You know, there is horrible studies that show, for example, in 2014 Blind Citizens Australia gave reports to the 2014 Human Rights Commission Victoria that the people they represent wouldn't make complaints because they weren't believed.  A year later, 2015, there was a Senate Committee that heard more than 70 stories, as you are no doubt hearing today, I didn't make a complaint about the violence, I knew I wouldn't be believed because of my disability.  And we need to turn that around.

MS EASTMAN:  I'm conscious of the time and we are very grateful for the detailed submission and the materials that you've provided to the Royal Commission.  I feel like this session has opened more questions than it has probably answered but certainly gives us a focus of things to undertake further research and consideration.  I'm looking at the Chair now because I suspect the Commissioners also may have some questions for you.

DR BRASCH:  Thank you, Ms Eastman.

CHAIR:  Dr Brasch, I will invite my colleagues if they have any questions, on this occasion starting with Commissioner Galbally.

COMMISSIONER GALBALLY:  Thank you very much, Dr Brasch, but I have no questions.  Thank you.

CHAIR:  Commissioner Bennett?

COMMISSIONER BENNETT:  Thank you very much.  I also have no questions.

CHAIR:  Commissioner Mason?

COMMISSIONER MASON:  No, thank you, Chair.

CHAIR:  Dr Brasch, you've cowered them into silence.
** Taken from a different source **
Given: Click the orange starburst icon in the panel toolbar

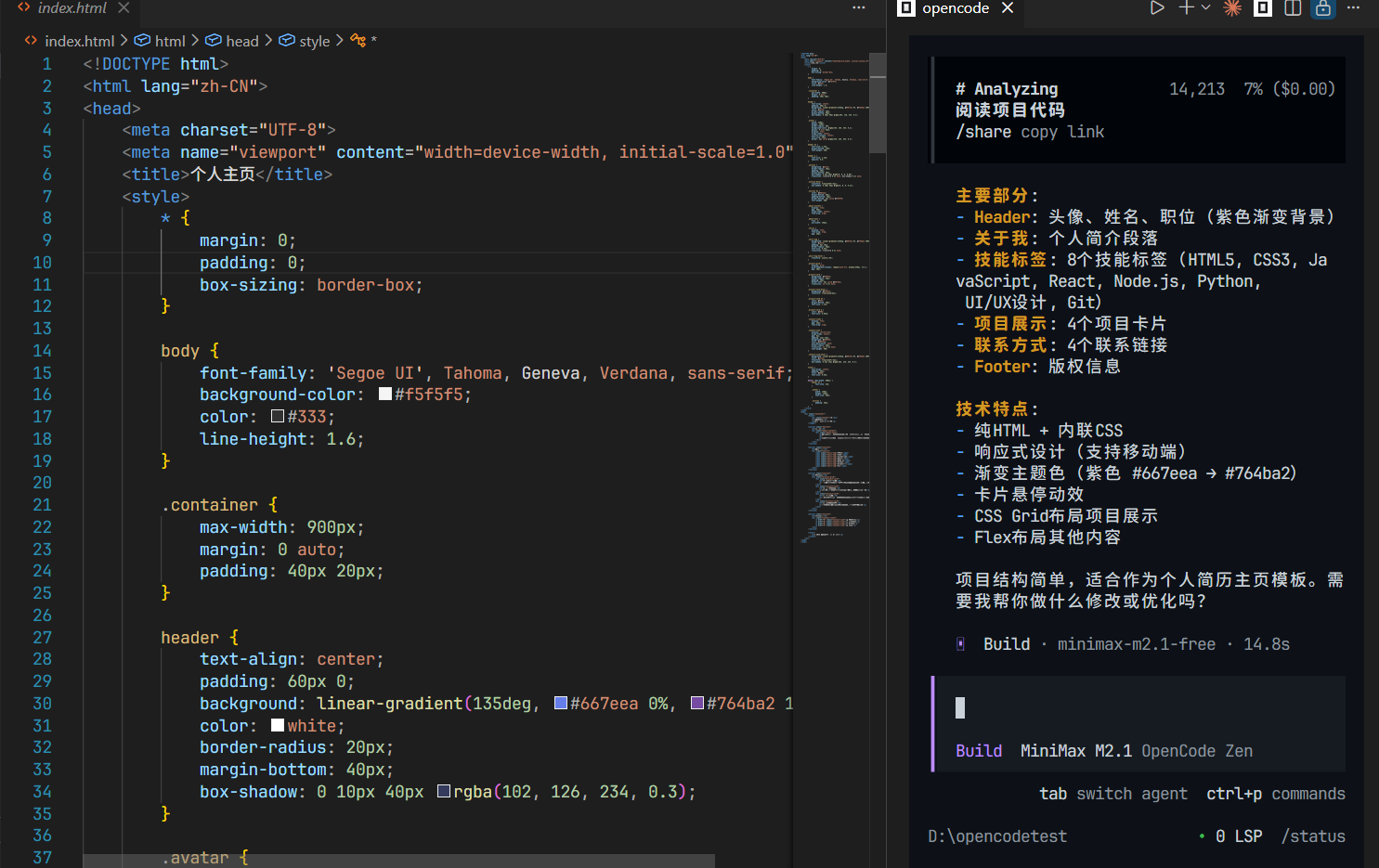Looking at the screenshot, I should [1232, 8].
DR BRASCH:  I doubt that.  Could I, Chair, just commend the Royal Commission for shining a light on what is very much an under resourced and under researched area of family violence, those with disability and particularly women and their children.  I thank the Royal Commission for looking at this hidden scourge.
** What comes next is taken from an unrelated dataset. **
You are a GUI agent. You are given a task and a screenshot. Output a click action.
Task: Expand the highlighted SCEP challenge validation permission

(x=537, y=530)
CHAIR:  Dr Brasch, I think on behalf of the Commission, I would like to thank the Law Council for the work it has done on the Justice Project.  There is some very impressive work that has been done and it is a matter of commendation that that work covers people with disability because, as you say, it's not something I think that the professional bodies in the past have been terribly concerned with.  And it is filling a gap.  Along with all the other material, it is a very large report and it covers a great number of areas and I think it has made a very significant contribution to the discussions that have to be held not only about disability but many other areas, but certainly including disability.

DR BRASCH:  Thank you.

CHAIR:  We are grateful to the Law Council and grateful to you for giving evidence today and giving us the benefit of your views and those of the Law Council.  These are issues, as Ms Eastman has said, that we will have to carry through and hopefully will be able to do something to address the issues and problems that you've identified.  Thank you very much.

DR BRASCH:  Thank you, Chair.

MS EASTMAN:  Thank you, Dr Brasch.


MS EASTMAN:  That concludes today's sessions.  Chair, I wanted just to tender the material which has been provided by our witnesses today.  We've prepared an exhibit list and we can certainly circulate that to the parties, with leave, but may I formally tender the material covering the first panel on gaps and services; the second panel, also dealing with gaps and services; and the material that we've referred to with respect to the Law Council of Australia.  The tender of that material, if I could ask you to mark it, and I will provide you with a full list, as exhibit 17.1 through to 17.7 and there is a number of subcategories in that, that pick up the respective CVs of the witnesses and relevant publications together with the reports and submissions that the witnesses have provided us.

CHAIR:  Would it be convenient to provide that list to the parties who are represented and we can formally deal with the admission of the material tomorrow morning?

MS EASTMAN:  I'm happy to do that.  That will conclude today's proceeding and we will resume at 9.45 tomorrow morning.

CHAIR:  Thank you very much.  We will adjourn until 9.45 am tomorrow Sydney time.